Once again misfortune has humped my leg
PL on a famous Australian novel and the catastrophic Bazball expedition
My high school English teacher, Leila (Howland) Bryant, died last year. Her family contacted me while I was in Portugal, and it was an honour to contribute a eulogy of sorts to the service in Bendigo. That poor woman was tasked with attempting to introduce a bunch of smugly ignorant Bendigo boys to novels, poetry and the written word. There were four of us in her English Lit class, three by the end of the year, but she pushed on, undeterred by the width and depth of our adolescent stupidity.
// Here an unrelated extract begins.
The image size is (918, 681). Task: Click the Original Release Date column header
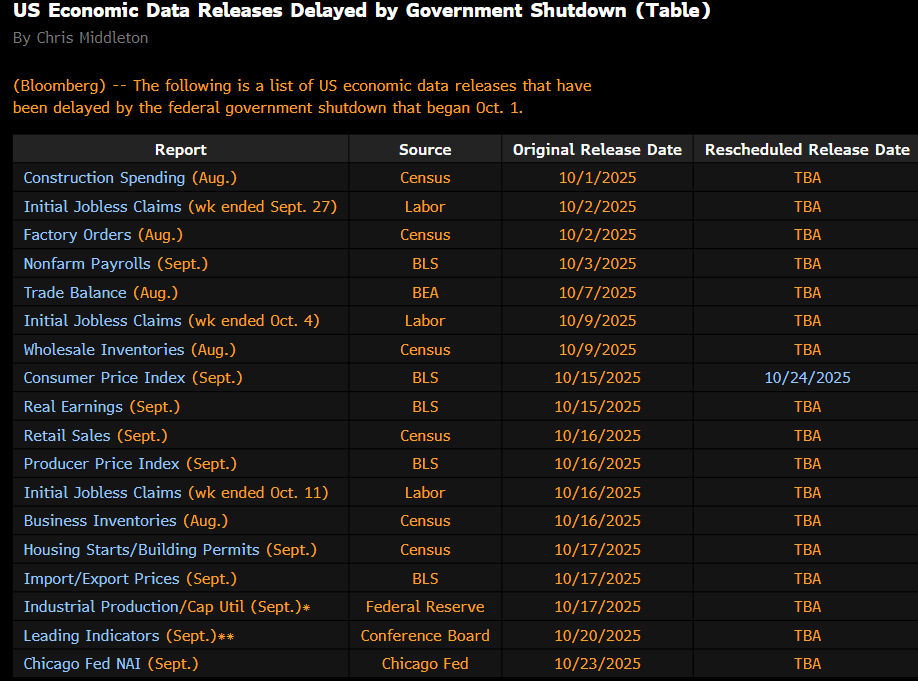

This summer, I’ve been watching Ben Stokes various stoic agonies as he grimly led the English team from one ignominious defeat to another, and found myself thinking back to Patrick White’s Voss, a book we studied in our final year at school so many years before. I recall lying on a hammock strung between the shed and a spindly willow tree in our Kennington home during the 1979-80 summer, suffering through all 448 impenetrable pages. I was 16. God, it was a punish. White somehow managed to make the novel, based on Ludwich Leichhardt’s attempt to cross the central desert in 1848, as gruelling as the failed expedition itself.
Leila, patiently and gently, led the small donkey-pack of boys in her English Lit class toward an understanding of the work’s metaphysical layers. I am forever indebted to her for unlocking that world for me. I think I may have read Voss half a dozen times now. I even gave it a spin while hunched by a kerosene stove in a goat herder’s hut on the side of a mountain, which now overlooks the Himachal Pradesh cricket ground (hang in here, there’s more cricket coming).
The copy I had at school sold for $2.95. It’s heavily, if not excessively, annotated, and amidst all my scrawl on the title page, in a shaky hand, is Patrick White’s signature. In 1981, I’d gone down to Melbourne Town Hall because the author was due to speak there at what I’ve just discovered was the inaugural meeting of the People for Nuclear Disarmament group.
I remember White, who’d served as an intelligence officer in WWII, referring to the bombing of Nagasaki and Hiroshima as “the horse and buggy days of nuclear weaponry”. I was too intimidated to approach him after the event, but a friend grabbed my book and ran forward to get his autograph. Bravely following in her wake, I had a brief conversation with the man who is Australia’s only winner of the Nobel Prize for literature. He said he didn’t like the book anymore because someone, from memory he said “the Germans”, had made a mess of the movie rights.